◆ **What the exercise asks**: Edit the mailing-list reply on image expansion: rewrite everything from "This seriously affects" down to "a reasonable chunk.", replacing "reasonable" with "fixed-size".

━━━ Page text ━━━

From: Denis V. Lunev
Subject: Re: [Qemu-devel] [PATCH 26/27] block/parallels: optimize linear image expansion
Date: Wed, 22 Apr 2015 18:41:29 +0300
User-agent: Mozilla/5.0 (Macintosh; Intel Mac OS X 10.10; rv:31.0) Gecko/20100101 Thunderbird/31.6.0

On 22/04/15 17:25, Denis V. Lunev wrote:
On 22/04/15 17:18, Stefan Hajnoczi wrote:
On Wed, Mar 11, 2015 at 01:28:20PM +0300, Denis V. Lunev wrote:
Plain image expansion spends a lot of time to update image file size.
This seriously affects the performance. The following simple test
   qemu_img create -f parallels -o cluster_size=64k ./1.hds 64G
   qemu_io -n -c "write -P 0x11 0 1024M" ./1.hds
could be improved if the format driver will pre-allocate some space
in the image file with a reasonable chunk.

This patch preallocates 128 Mb using bdrv_write_zeroes, which should
normally use fallocate() call inside. Fallback to older truncate()
could be used as a fallback using image open options thanks to the
previous patch.

The benefit is around 15%.
qcow2 doesn't use bdrv_truncate() at all.  It simply writes past the end
of bs->file to grow the file.  Can you use this approach instead?
this is worse from performance point of view.

OK, there is no difference if big write will come from guest. In
this case single write will do the job just fine. Though if the
file will be extended by several different write the situation
will be different. Each write will update inode metadata.

━━━ Record extracts ━━━

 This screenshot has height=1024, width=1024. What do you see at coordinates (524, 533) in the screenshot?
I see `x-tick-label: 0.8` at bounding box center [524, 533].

━━━
━━━ Record extracts ━━━

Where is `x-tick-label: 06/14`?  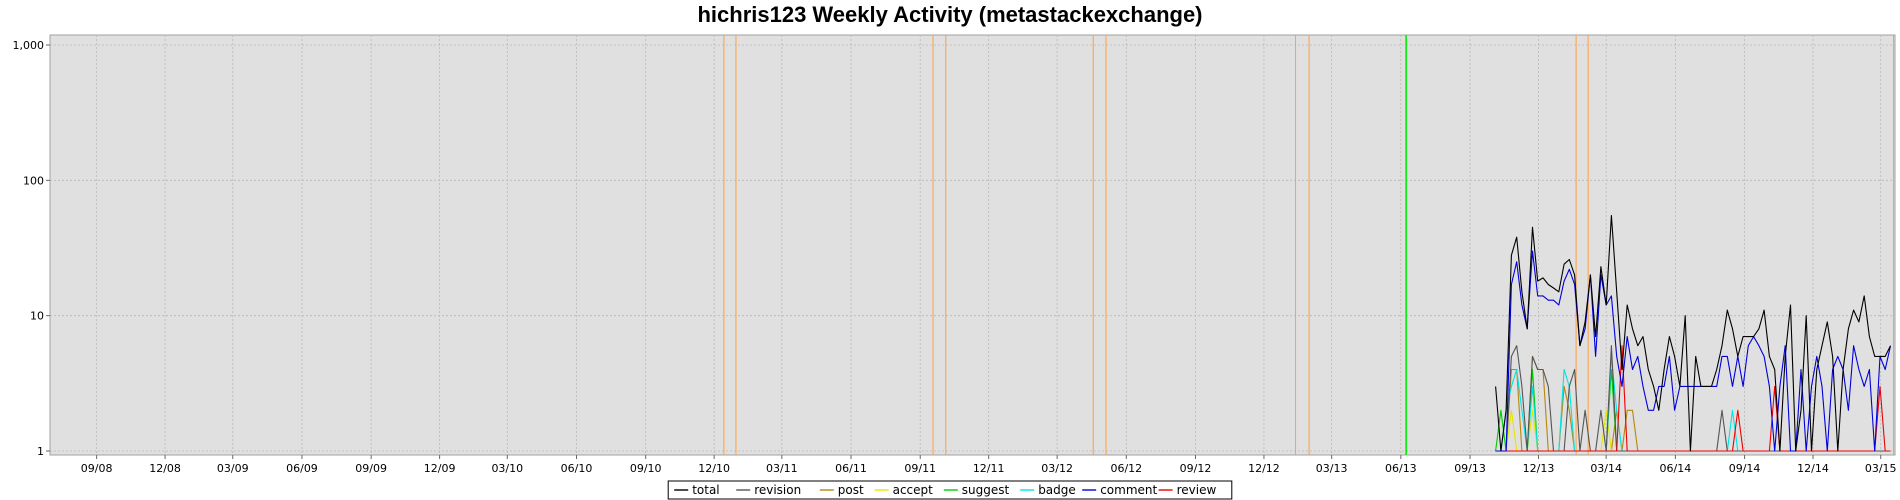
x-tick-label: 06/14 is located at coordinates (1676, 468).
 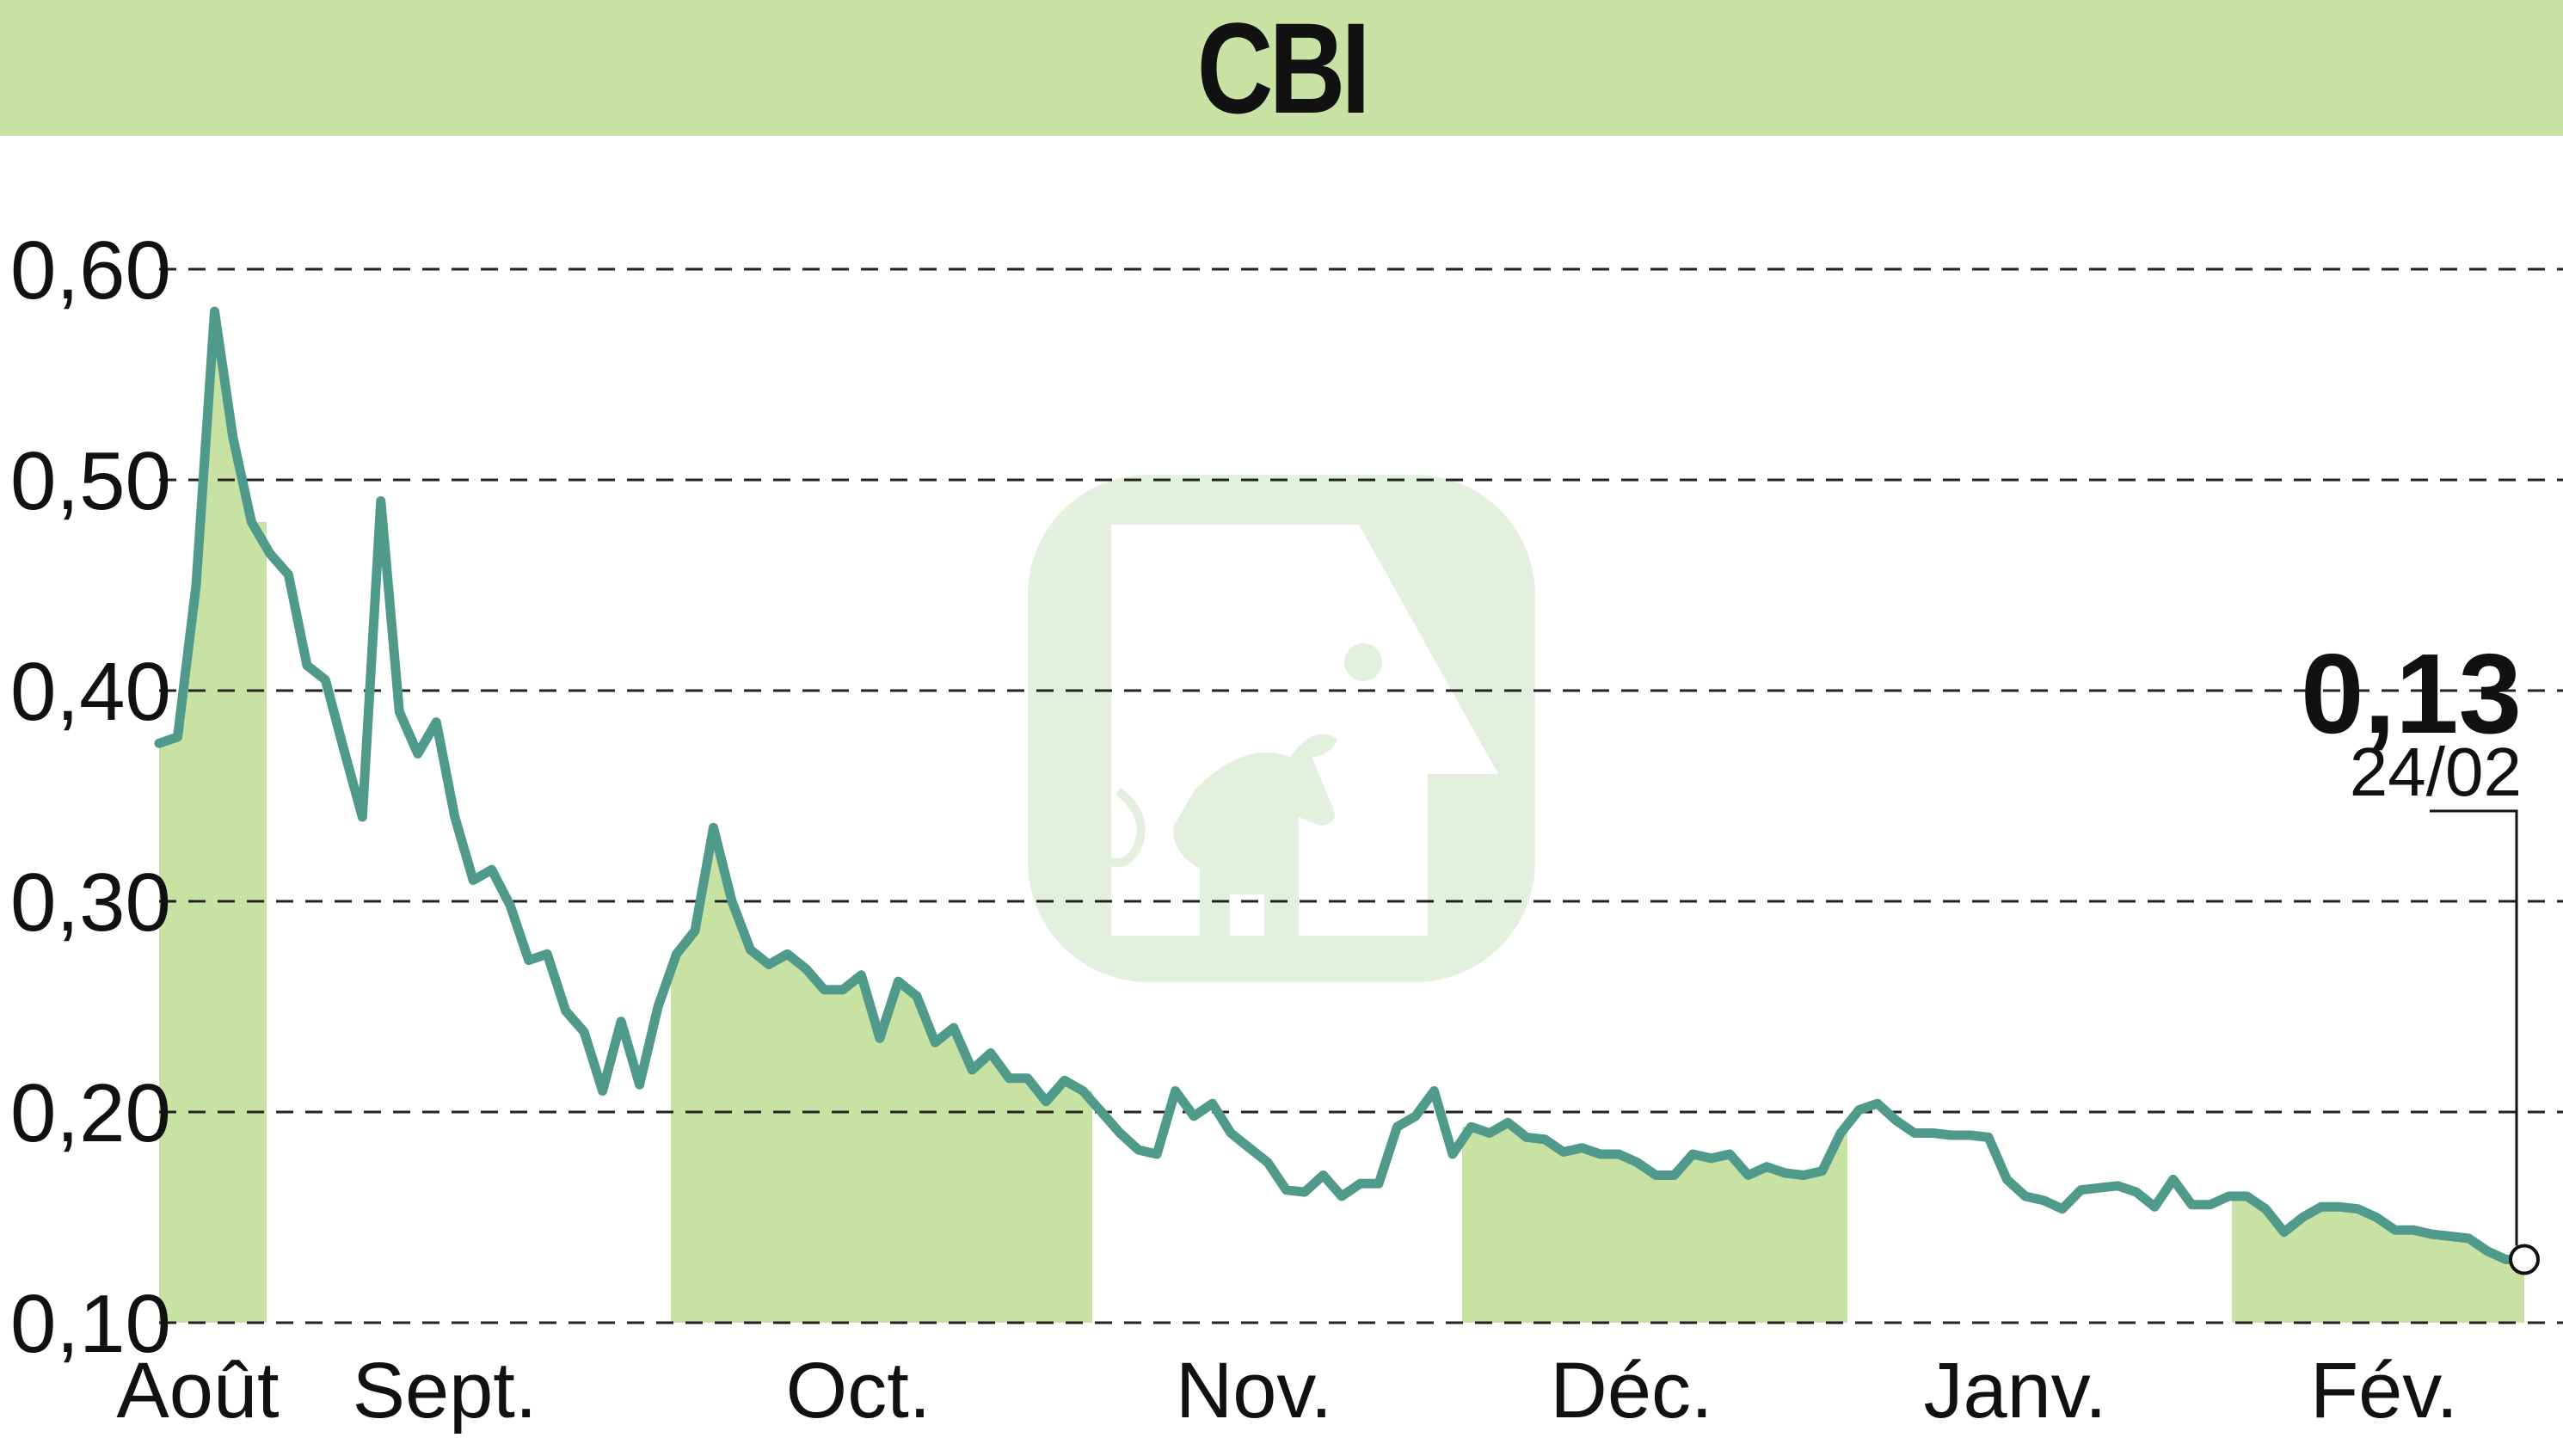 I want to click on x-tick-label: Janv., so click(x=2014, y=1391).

━━━

◆ **Result**:
This seriously affects the performance. The following simple test
   qemu_img create -f parallels -o cluster_size=64k ./1.hds 64G
   qemu_io -n -c "write -P 0x11 0 1024M" ./1.hds
could be improved if the format driver will pre-allocate some space
in the image file with a fixed-size chunk.